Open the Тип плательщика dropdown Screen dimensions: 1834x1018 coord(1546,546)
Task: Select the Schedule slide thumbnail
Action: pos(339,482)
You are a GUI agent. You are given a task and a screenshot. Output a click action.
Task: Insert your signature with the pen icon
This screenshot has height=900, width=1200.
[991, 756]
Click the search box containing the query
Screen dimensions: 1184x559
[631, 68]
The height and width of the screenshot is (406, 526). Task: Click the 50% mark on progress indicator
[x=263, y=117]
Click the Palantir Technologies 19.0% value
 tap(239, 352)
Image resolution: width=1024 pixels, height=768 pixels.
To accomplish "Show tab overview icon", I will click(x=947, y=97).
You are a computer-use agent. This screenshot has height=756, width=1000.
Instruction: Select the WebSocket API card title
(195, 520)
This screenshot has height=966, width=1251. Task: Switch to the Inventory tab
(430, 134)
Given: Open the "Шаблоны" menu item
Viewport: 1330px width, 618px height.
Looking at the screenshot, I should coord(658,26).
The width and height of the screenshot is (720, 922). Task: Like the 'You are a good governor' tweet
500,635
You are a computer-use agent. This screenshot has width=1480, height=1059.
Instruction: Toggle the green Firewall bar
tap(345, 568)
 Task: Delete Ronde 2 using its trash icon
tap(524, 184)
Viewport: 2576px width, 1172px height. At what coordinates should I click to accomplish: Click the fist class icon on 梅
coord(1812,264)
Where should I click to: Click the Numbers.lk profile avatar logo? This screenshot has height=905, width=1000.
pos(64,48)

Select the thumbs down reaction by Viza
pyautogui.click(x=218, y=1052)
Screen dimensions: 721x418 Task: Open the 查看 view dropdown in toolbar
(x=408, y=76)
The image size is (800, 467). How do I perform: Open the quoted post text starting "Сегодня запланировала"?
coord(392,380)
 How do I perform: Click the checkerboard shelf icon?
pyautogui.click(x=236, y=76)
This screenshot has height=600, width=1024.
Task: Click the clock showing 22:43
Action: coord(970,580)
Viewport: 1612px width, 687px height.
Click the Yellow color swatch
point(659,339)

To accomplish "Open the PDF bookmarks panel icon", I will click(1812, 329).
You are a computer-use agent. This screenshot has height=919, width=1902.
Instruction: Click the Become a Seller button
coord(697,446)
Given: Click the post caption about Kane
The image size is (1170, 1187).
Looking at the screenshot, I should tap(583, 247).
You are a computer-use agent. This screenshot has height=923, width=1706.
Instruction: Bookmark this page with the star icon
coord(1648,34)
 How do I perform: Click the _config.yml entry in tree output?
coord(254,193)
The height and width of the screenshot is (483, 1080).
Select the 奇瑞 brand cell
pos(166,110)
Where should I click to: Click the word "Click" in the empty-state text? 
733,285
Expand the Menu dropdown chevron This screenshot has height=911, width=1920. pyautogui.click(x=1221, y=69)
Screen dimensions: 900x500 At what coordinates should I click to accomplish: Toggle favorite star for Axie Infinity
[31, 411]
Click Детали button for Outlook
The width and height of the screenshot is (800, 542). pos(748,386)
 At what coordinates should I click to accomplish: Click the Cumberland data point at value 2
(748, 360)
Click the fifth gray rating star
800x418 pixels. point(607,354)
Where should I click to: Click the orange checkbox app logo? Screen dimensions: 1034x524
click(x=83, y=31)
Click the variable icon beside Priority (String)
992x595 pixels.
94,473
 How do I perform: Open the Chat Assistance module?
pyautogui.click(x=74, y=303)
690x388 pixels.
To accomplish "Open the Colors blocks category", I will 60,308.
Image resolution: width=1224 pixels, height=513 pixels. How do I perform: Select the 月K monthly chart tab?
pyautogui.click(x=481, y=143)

* * * * * * * * *

▸ **Task requirements**: From the entries above, copy every line where the word "will" shows up.

▸ **Reply to the task**:
To accomplish "Show tab overview icon", I will click(x=947, y=97).
To accomplish "Open the PDF bookmarks panel icon", I will click(1812, 329).
To accomplish "Open the Colors blocks category", I will 60,308.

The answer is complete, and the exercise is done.